==== DATASET EXCERPTS ====
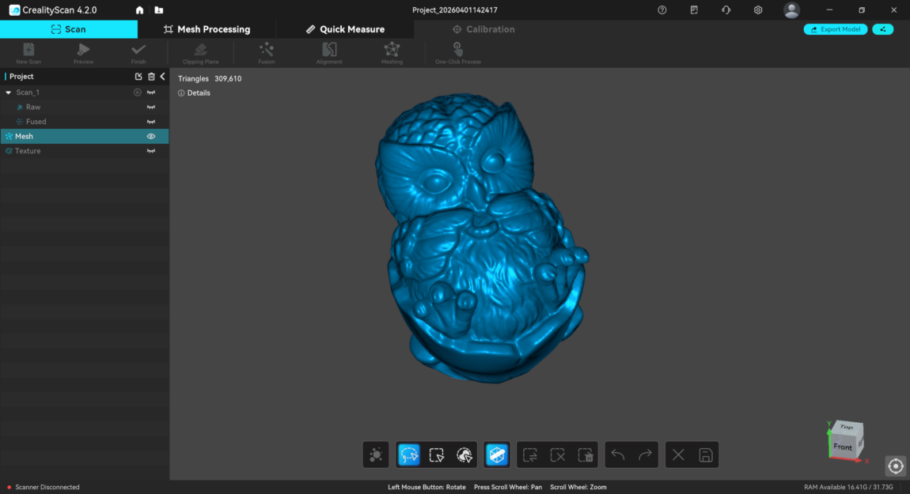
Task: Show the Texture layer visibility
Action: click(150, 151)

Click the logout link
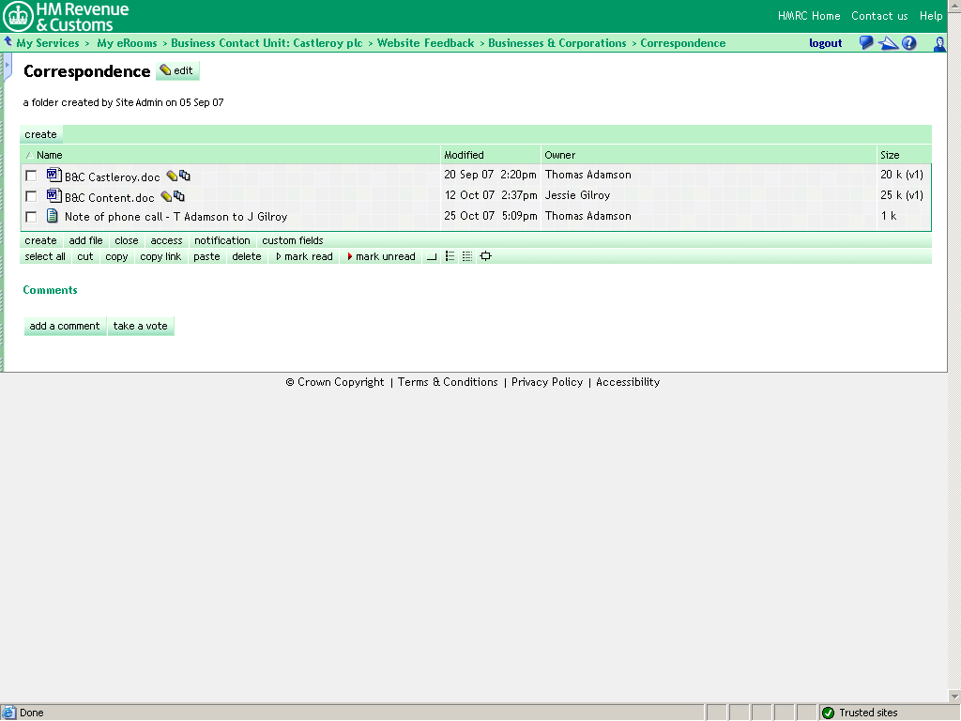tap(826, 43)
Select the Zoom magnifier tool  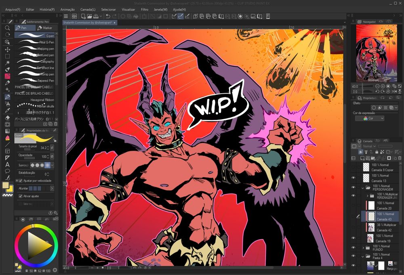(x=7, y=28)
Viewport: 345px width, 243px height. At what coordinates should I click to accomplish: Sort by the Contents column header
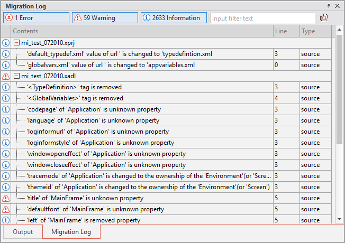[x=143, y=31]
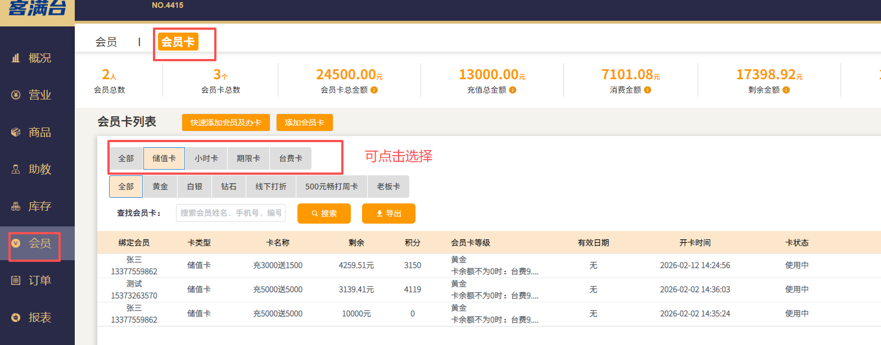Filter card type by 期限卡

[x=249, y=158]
====
# EXERCISE OBJECTIVE
Write out the entries word for word, beginning at the line that contains "Viewport: 345px width, 243px" and continuing through the end of the entries. Leave the pictures out.

# SOLVED EXERCISE
Viewport: 345px width, 243px height. At what coordinates should I click to accomplish: Sort by the Contents column header
[x=143, y=31]
Filter card type by 期限卡

[x=249, y=158]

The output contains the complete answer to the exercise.